EXERCISE DIRECTIONS -> Leave the pictures out, and repeat exactly each line from the one that holds "View order 101201 with eye icon" through the final line of the entries below.
-- Opening Marker --
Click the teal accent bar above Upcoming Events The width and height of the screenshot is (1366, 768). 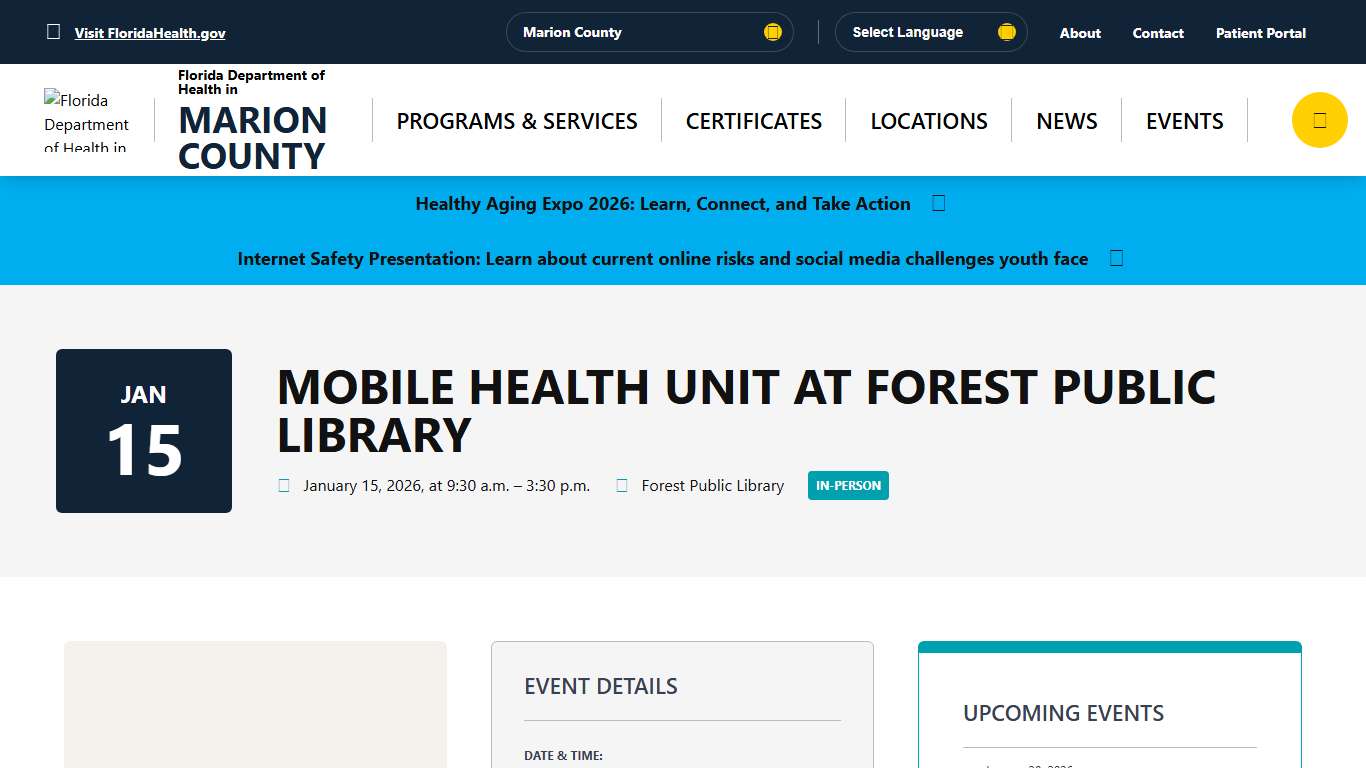point(1109,646)
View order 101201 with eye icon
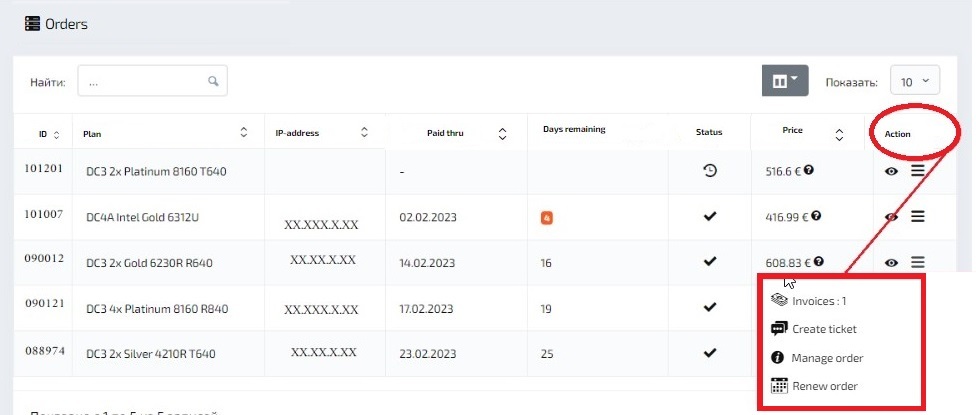Screen dimensions: 976x415 coord(891,172)
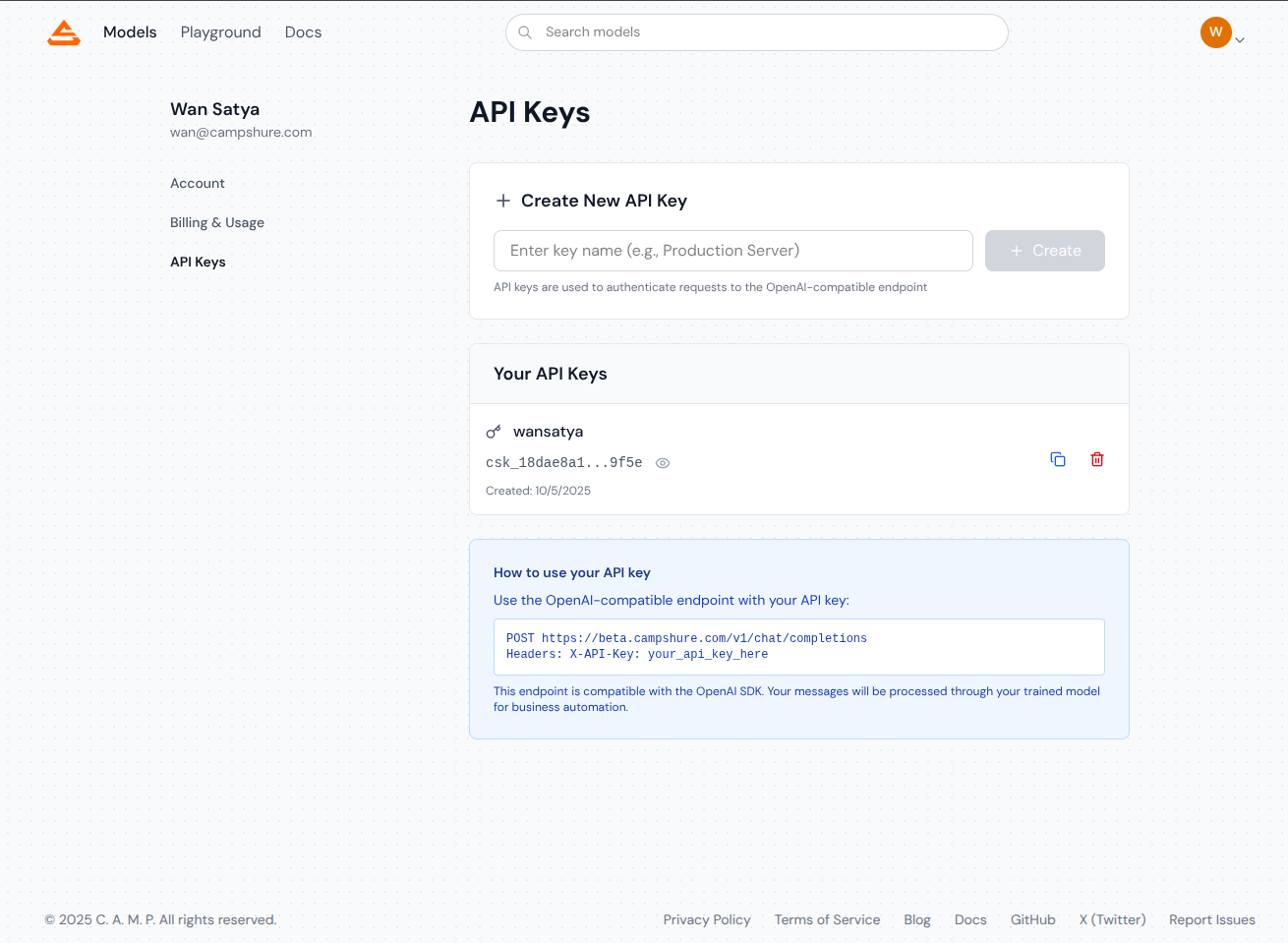Focus the key name input field

tap(732, 251)
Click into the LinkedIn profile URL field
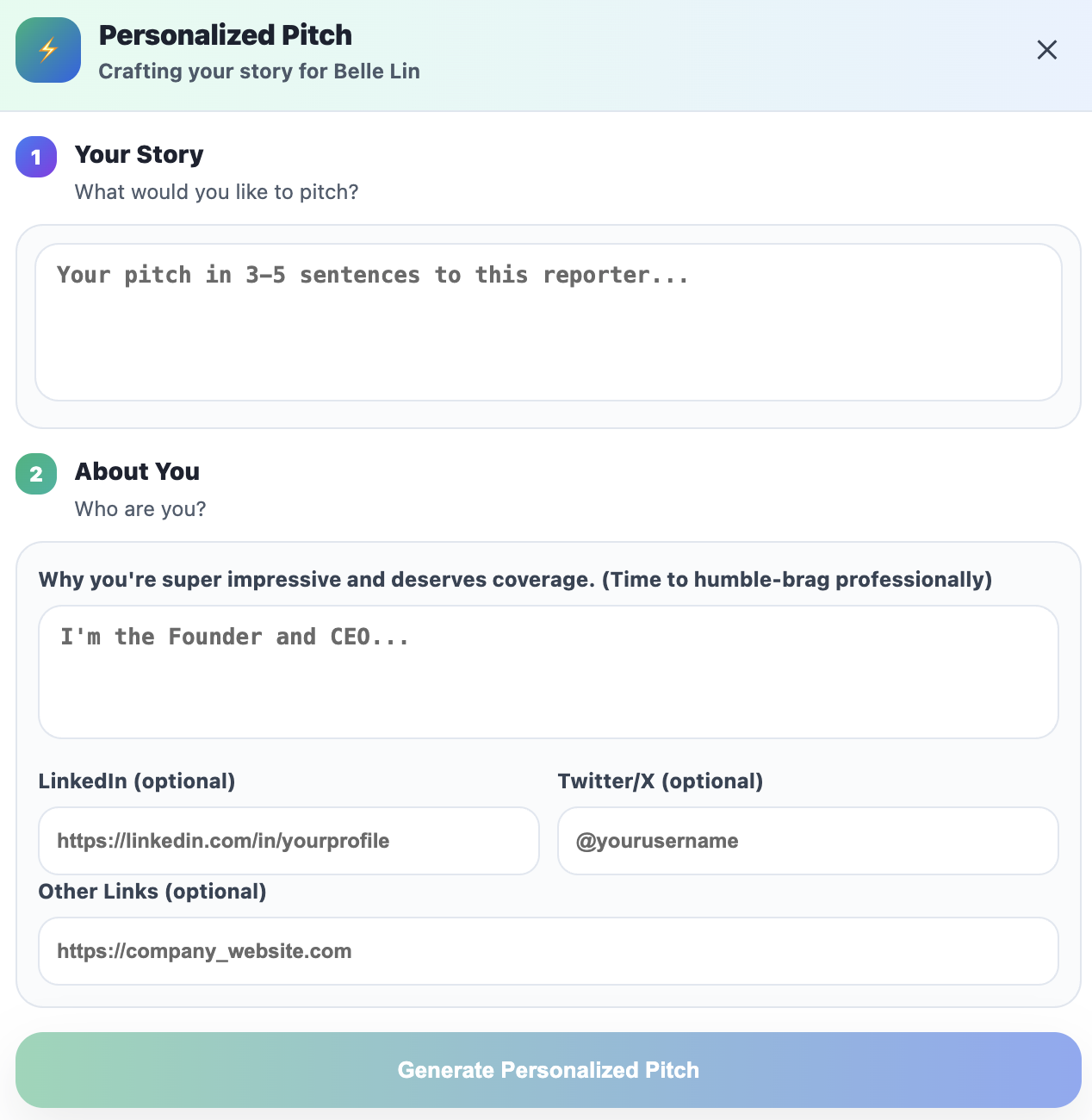 pyautogui.click(x=289, y=841)
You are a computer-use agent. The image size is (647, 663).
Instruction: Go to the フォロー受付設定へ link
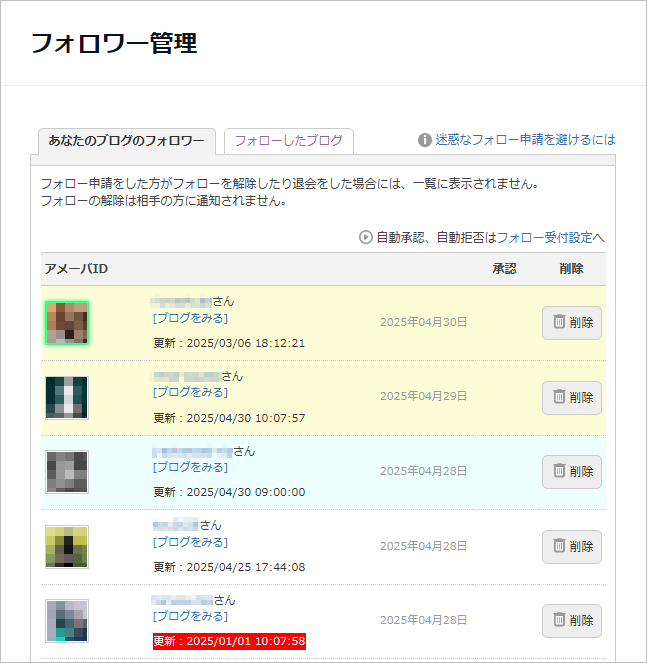pyautogui.click(x=551, y=238)
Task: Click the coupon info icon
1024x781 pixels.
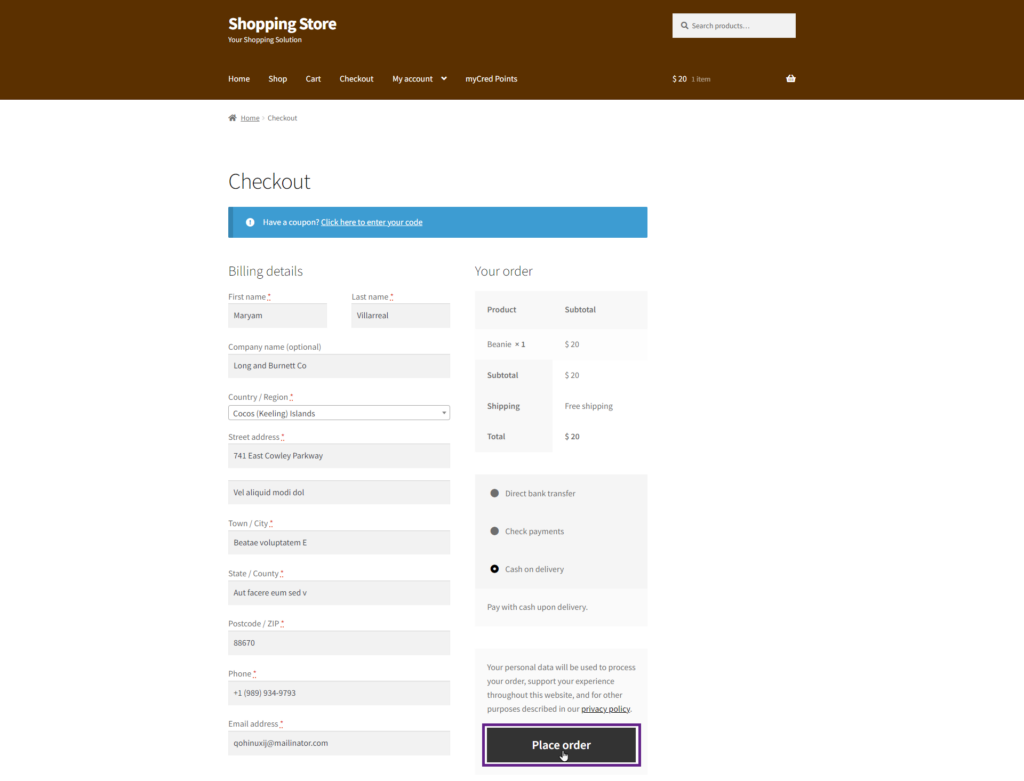Action: [250, 222]

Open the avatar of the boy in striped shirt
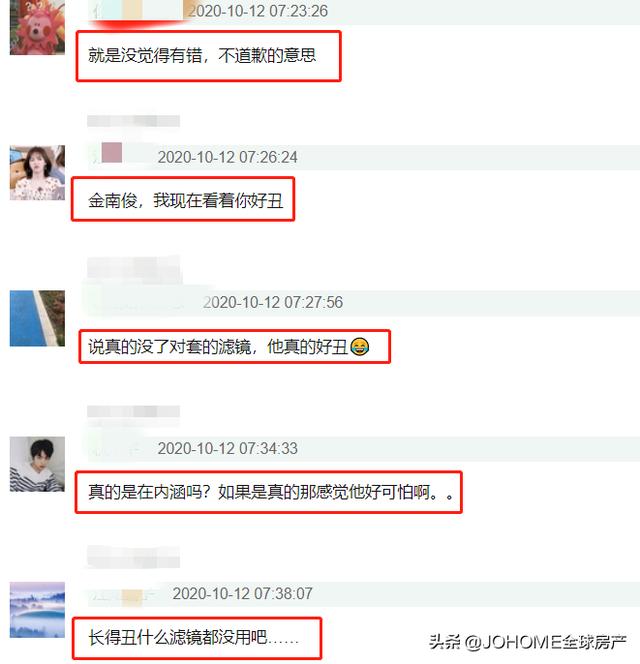(37, 464)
-- Closing Marker --
FINAL ANSWER ->
View order 101201 with eye icon
Screen dimensions: 976x415 coord(891,172)
Focus the key name input field

tap(732, 251)
Click into the LinkedIn profile URL field
 pyautogui.click(x=289, y=841)
You are a computer-use agent. The image size is (647, 663).
Instruction: Go to the フォロー受付設定へ link
pyautogui.click(x=551, y=238)
Task: Click the coupon info icon
1024x781 pixels.
Action: [250, 222]

Open the avatar of the boy in striped shirt
(37, 464)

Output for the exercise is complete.